=== Data supplied ===
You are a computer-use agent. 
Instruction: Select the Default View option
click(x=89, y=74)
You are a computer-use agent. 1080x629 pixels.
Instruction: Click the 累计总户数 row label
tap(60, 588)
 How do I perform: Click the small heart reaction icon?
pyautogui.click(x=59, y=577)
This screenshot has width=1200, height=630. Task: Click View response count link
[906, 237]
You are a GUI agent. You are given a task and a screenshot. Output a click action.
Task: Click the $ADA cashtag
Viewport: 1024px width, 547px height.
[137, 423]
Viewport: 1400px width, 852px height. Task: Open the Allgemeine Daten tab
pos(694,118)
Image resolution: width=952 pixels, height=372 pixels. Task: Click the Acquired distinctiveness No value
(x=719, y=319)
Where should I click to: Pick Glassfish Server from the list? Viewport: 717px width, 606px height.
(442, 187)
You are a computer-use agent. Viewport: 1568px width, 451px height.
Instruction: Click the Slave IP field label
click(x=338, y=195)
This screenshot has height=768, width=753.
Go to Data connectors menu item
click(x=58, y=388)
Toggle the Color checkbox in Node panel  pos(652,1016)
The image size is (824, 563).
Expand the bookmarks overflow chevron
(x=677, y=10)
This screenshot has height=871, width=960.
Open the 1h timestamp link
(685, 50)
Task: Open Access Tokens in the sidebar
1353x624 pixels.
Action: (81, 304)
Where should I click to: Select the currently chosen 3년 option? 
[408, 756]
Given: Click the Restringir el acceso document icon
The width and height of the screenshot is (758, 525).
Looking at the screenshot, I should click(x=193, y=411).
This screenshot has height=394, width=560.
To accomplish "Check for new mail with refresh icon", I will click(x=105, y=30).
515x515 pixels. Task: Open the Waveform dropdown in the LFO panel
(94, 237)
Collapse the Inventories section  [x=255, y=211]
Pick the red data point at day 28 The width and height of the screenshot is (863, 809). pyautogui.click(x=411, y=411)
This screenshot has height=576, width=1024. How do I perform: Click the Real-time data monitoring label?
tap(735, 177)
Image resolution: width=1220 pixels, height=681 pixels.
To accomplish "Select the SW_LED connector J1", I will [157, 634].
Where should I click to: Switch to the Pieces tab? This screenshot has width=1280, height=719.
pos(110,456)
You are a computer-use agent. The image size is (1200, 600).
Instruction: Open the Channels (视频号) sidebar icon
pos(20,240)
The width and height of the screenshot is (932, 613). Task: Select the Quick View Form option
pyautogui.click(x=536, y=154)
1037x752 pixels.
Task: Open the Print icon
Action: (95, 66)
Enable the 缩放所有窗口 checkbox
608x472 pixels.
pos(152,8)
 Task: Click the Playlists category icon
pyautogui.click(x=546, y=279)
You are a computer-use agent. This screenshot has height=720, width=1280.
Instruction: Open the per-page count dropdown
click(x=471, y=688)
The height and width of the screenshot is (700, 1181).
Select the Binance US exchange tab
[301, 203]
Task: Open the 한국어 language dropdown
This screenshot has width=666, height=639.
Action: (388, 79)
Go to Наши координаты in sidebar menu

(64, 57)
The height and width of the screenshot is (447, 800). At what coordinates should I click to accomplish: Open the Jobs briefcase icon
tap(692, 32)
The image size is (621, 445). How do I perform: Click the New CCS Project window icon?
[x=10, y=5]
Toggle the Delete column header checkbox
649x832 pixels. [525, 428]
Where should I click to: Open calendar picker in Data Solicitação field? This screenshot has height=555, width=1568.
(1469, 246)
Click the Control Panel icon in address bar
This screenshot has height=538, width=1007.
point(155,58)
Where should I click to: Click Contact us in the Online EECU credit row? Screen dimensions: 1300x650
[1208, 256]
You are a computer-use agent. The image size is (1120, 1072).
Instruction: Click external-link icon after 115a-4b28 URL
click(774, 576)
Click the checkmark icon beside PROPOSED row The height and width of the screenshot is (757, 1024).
===
• [Your assignment]: Out of the records above, pull each line containing the word "agent".

• [Task answer]:
You are a computer-use agent. 
You are a computer-use agent. 1080x629 pixels.
You are a GUI agent. You are given a task and a screenshot. Output a click action.
You are a computer-use agent. Viewport: 1568px width, 451px height.
You are a computer-use agent. The image size is (1200, 600).
You are a computer-use agent. This screenshot has height=720, width=1280.
You are a computer-use agent. The image size is (1120, 1072).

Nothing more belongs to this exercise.